Матушке же через год она даст совет. В стране, где пьянство — есть образ жизни, все важные разговоры, или смотрины будущих протеже надобно проводить сполоснув горло водкой. И еще капнуть в глаз «берлинской росы». От сей гадости страшные рези и портится зрение, но глаза обретают нужную маслянистость. Дальше — импровизация и ваш актерский талант.
Матушка же еще через год сделала тетке ответный подарок. Этакие духи из смеси сивушных масел с уксусным альдегидом — дабы создать нужный дух перегара. Бабушке сразу понравился дар и с той поры она знала племянницу лучшим химиком в нашем роду. Кстати, сегодня — полоскания водкой, «роса» и матушкины «духи» — этакий джентльменский набор любого жандарма. Или разведчика.
Коли б я выпил хоть десятую часть того, что мне приписали, — сгорел бы от спирта лет в тридцать, если не в двадцать пять!
А так — пережил я всех моих врагов-одногодков. Родил кучу девочек — умненьких, да красивеньких. За ряд научных открытий в области химии избран во все академические общества всей Европы (в России — позже других). Чемпион России по шахматам.

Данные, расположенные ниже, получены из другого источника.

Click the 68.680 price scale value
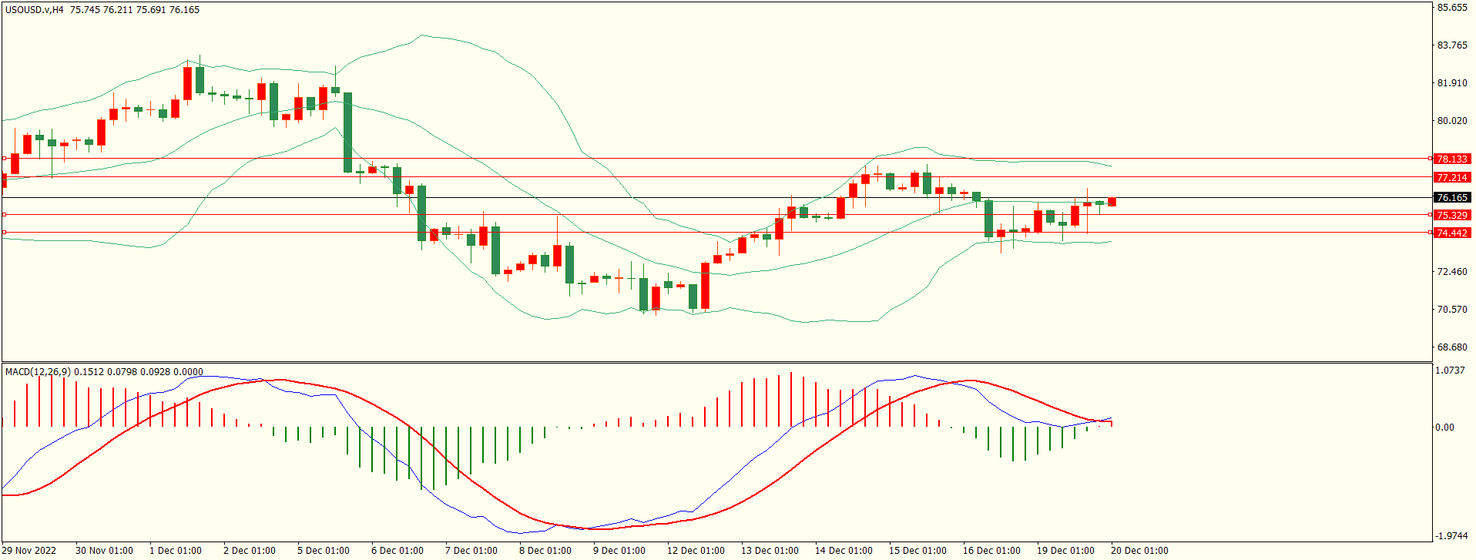Screen dimensions: 1476x560 [x=1451, y=347]
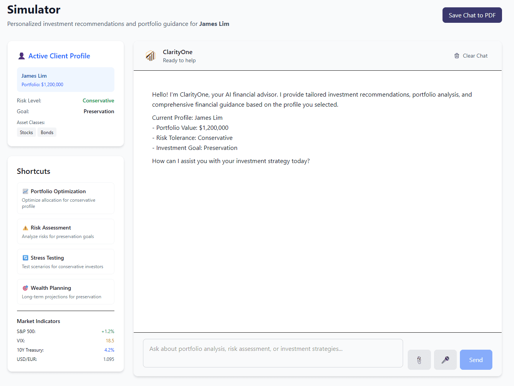
Task: Click the ClarityOne hexagon logo
Action: tap(151, 55)
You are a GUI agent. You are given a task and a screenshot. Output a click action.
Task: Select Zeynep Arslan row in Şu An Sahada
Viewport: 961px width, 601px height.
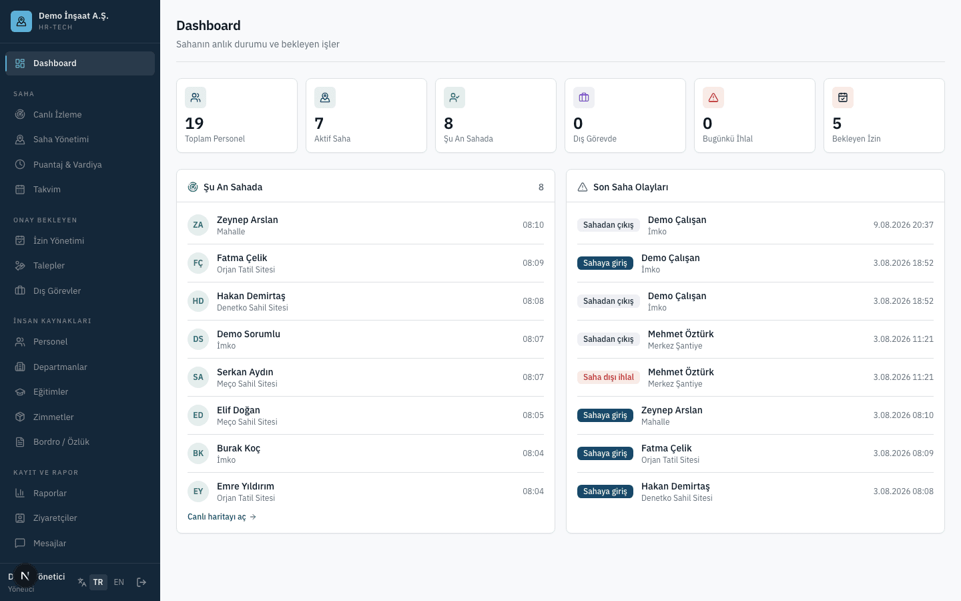[x=366, y=225]
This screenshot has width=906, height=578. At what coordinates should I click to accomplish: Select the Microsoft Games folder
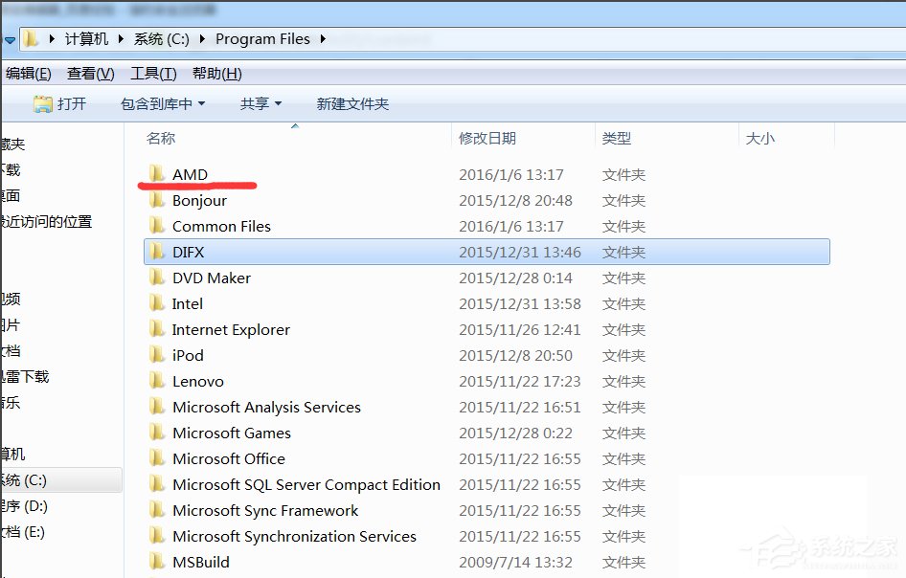233,433
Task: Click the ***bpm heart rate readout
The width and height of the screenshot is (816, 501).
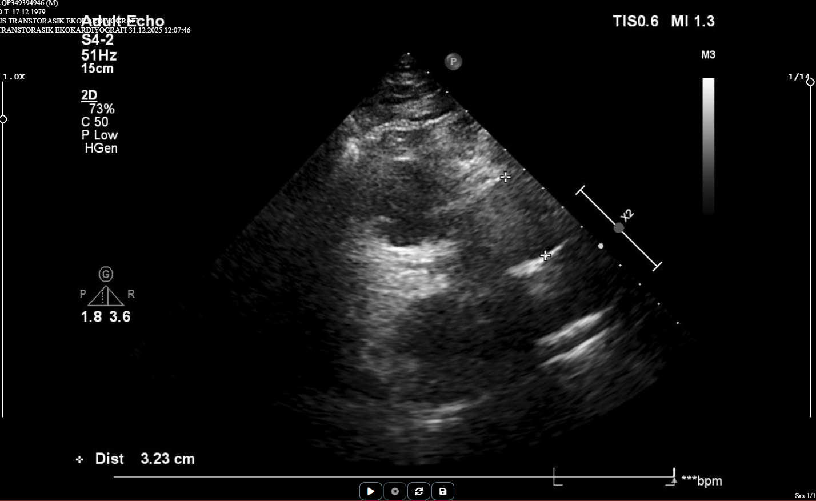Action: pyautogui.click(x=702, y=481)
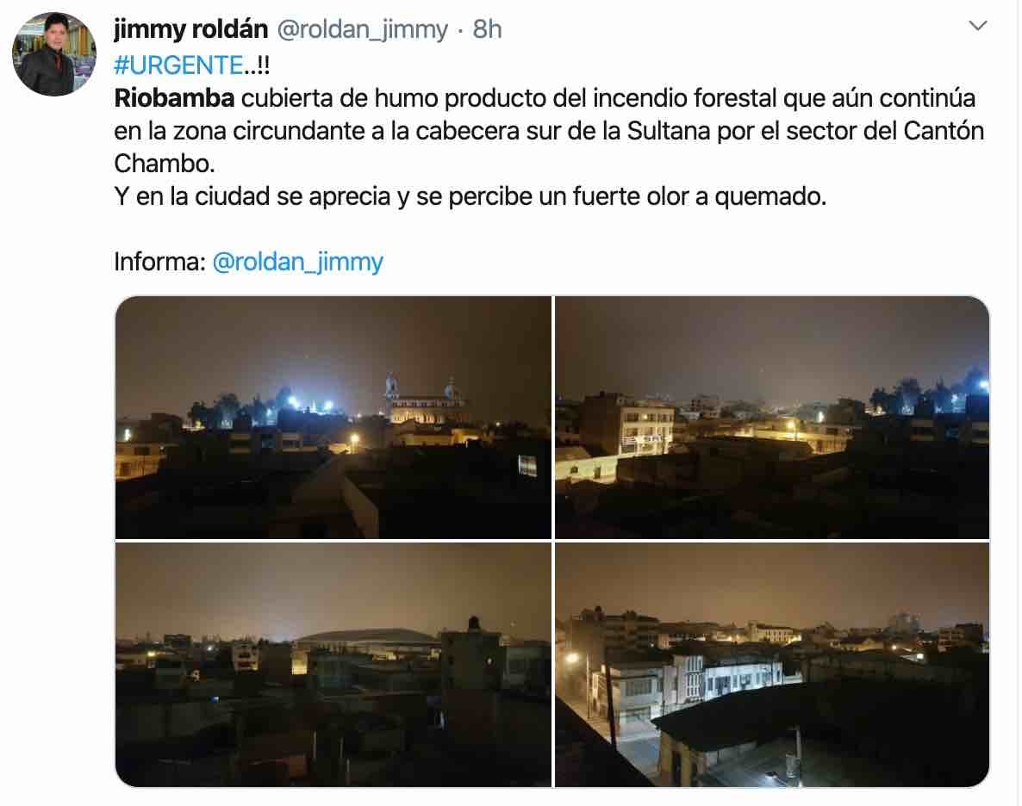Image resolution: width=1022 pixels, height=806 pixels.
Task: Open the top-right city skyline photo
Action: [x=772, y=418]
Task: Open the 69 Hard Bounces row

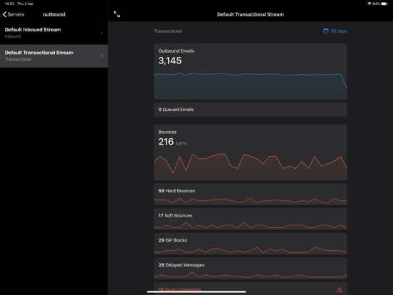Action: 251,194
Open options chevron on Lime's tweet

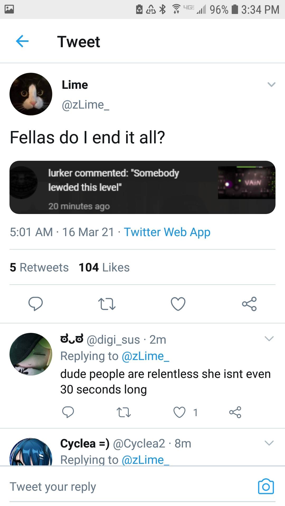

Иные это оспаривают, ибо я прервал участье в турнирах лет двадцать назад. В день, когда я из оппозиции стал опорой русской монархии. (Ради нашей поддержки Александр даровал лютеранам все просимые нами свободы.) А одно дело, когда в турнире играет опальный и вольнодумец, иное — граф, ловящий, да пытающий вольнодумцев. Ибо в Игру не надо мешать политику, якобинство и дыбу. Но пока я играл, я так и не был никем побежден, хоть Государь и сулил противникам всякие милости. (За этим стояло желание унизить Латвию, лютеран и евреев — так что и тут, увы, не без политики…)
Гроссмейстер Ложи «Amis Reunis». Главный раввин всей Империи. Начальник Третьего Управления — Имперской разведки. Шеф жандармского Корпуса — сиречь контрразведки. Безусловный правитель Лифляндии, Курляндии, Эстляндии и Финляндии.
А теперь скажите по совести, смог ли бы я все вот это, не слыви горьким пьяницей?! Родился ведь я незаконным, да еще — инородцем, да самое для многих тут гнусное — с иудейскою кровью… Да с правами на русский престол… Да любая мразь порешила б меня, — просто так. На всякий случай. А с пьяницы — какой спрос?! Сам пропьет…
Так что особая у меня признательность бабушке за сей секрет, «росу» и матушкины «духи». Но недаром же она во всех делах стала — ВЕЛИКОЙ. А у истинных Императоров даже в столь странных штуках — нет мелочей.
Здесь мне пора рассказать о фон Шеллингах.
Наша история началась почти что недавно — в XVI веке. Точнее сказать невозможно, ибо никто не знает где и когда родился Рейнхард фон Шеллинг, он же — Рейнике-Лис. Возможно, его имя было не Рейнхард.
Однажды в Франконии — под Нюрнбергом головорезы моего предка Эйрика фон Шеллинга остановили бродячего музыканта — алхимика, который имел глупость перед тем похваляться, что умеет обращать вещи в золото. Его отвели в замок и там посадили на цепь, пока он не наделает золота столько, чтоб барону хватило на старость.
Увы, Лис не сделал Эйрику золота, зато в замке завелась стая «лисят». Честный разбойник не знал куда глаза девать со стыда и заплатил огромную сумму папе, чтоб тот сделал Лиса — фон Шеллингом, а внуков разбойника признал баронетами.